A primeira, ao serviço da espanhola Relax foi-lhe sonegada após cenas verdadeiramente indescritíveis de ofensas verbais e 'chega-pra-lá' ao nível físico de que, ainda hoje me envergonho.
A segunda venceu-a ao serviço da Liberty Seguros...
Esta valeu!

Agora, muito sinceramente, não sei se já houve alguma Corrida de seis etapas ganha por um Corredor que as venceu... todas.
Há!
A Volta ao Algarve!

Foi em 1997 quando o então menino - tinha 21 anos mais dois meses - Cândido Barbosa fez o pleno. E o pleno é mesmo pleno.

Ganhou as seis etapas sendo que uma delas foi um contra-relógio e outra terminou no alto da Fóia.
Representava a Maia-CIN.
Nesse mesmo ano transferiu-se para a Banesto, já não do Miguel Induraín, mas do Abraham Olano.

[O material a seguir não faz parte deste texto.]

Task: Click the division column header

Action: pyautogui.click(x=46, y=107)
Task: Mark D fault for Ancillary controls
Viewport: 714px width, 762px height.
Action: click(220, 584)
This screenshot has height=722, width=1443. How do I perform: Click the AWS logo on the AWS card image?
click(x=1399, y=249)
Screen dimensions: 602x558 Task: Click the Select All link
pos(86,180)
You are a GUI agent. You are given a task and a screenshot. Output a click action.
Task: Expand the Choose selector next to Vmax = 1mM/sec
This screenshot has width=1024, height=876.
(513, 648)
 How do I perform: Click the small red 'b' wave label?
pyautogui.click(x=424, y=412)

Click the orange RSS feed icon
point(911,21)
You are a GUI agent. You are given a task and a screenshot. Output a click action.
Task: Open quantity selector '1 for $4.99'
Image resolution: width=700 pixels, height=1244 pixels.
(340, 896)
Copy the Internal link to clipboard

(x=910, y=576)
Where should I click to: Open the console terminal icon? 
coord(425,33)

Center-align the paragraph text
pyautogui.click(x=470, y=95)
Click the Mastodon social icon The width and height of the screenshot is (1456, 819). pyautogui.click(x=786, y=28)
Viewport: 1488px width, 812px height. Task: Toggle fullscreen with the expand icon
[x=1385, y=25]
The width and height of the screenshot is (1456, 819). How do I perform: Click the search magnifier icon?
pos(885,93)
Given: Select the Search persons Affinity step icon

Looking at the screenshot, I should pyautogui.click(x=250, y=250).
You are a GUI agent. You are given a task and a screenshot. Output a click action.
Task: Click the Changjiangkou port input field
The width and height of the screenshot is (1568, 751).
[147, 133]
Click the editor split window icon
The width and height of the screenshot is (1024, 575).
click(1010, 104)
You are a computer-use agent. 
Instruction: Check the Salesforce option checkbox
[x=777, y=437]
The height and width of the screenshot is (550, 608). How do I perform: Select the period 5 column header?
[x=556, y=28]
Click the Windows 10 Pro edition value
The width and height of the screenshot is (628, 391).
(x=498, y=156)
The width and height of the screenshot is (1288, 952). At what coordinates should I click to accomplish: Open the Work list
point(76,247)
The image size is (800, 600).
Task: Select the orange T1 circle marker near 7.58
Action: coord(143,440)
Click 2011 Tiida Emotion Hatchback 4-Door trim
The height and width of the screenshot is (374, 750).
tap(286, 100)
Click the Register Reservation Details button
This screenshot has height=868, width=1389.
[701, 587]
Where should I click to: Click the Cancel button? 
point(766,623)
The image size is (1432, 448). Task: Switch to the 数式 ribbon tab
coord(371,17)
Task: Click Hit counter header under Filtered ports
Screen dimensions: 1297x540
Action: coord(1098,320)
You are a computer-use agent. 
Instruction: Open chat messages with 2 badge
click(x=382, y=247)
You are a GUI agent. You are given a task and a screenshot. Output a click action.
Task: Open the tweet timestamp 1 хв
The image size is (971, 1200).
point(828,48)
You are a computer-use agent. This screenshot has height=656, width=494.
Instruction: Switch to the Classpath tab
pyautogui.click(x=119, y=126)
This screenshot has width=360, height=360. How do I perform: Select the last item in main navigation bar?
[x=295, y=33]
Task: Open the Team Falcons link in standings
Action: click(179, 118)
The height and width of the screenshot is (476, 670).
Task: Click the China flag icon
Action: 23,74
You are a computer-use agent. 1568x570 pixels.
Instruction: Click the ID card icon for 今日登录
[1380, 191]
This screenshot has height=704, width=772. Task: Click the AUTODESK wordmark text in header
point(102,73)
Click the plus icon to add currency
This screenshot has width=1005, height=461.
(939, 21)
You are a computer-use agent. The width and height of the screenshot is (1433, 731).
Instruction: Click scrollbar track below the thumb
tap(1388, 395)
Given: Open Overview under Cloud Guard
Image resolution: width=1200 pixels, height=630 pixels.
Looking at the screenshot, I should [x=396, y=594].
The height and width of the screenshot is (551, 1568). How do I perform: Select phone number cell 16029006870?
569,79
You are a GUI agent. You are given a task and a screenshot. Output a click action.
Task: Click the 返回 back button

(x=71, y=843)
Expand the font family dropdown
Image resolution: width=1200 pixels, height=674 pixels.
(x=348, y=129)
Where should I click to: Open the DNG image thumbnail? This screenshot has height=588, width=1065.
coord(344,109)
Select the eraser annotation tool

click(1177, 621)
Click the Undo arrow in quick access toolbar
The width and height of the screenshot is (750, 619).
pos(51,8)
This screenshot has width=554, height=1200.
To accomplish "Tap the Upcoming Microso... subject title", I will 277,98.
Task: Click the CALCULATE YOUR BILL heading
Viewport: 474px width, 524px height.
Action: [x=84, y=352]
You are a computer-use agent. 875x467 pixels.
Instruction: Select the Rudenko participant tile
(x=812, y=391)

Acho que li que o Cândido não vai participar este ano. Provavelmente já não participará em mais nenhuma...
Não se esqueçam de o homenagear.

E termino com aquilo que faltava à nossa Volta ao Algarve...
Depois de meias dúzia de oportunistas (alguns introduzidos por... 'amigos') que gravavam as etapas e depois as vendiam à RTP ou SIC que as passavam sempre fora d'horas - ok ok, eu sei que houve alturas que passavam no telejornal da noite - eis que, finalmente, a Volta ao Algarve tem, este ano, direito a cobertura por parte da EuroSport ainda que no Canal 2 - no primeiro 'mandam' os Jogos Olímpicos de Inverno - ao qual, também sei, nem todos têm acesso...

Eu tenho... em casa. Por isso só no fim de semana vou ver.
Mas com a EuroSport agregada, já nada parará esta Semana Algarvia.

Um abraço apertado ao Rogério e ao Bernardino (e a todos os outros obreiros desta Corrida que é o nosso orgulho), bom trabalho a todos os companheiros que aí estão de serviço e...
... que saudades eu tenho de estar estar aí!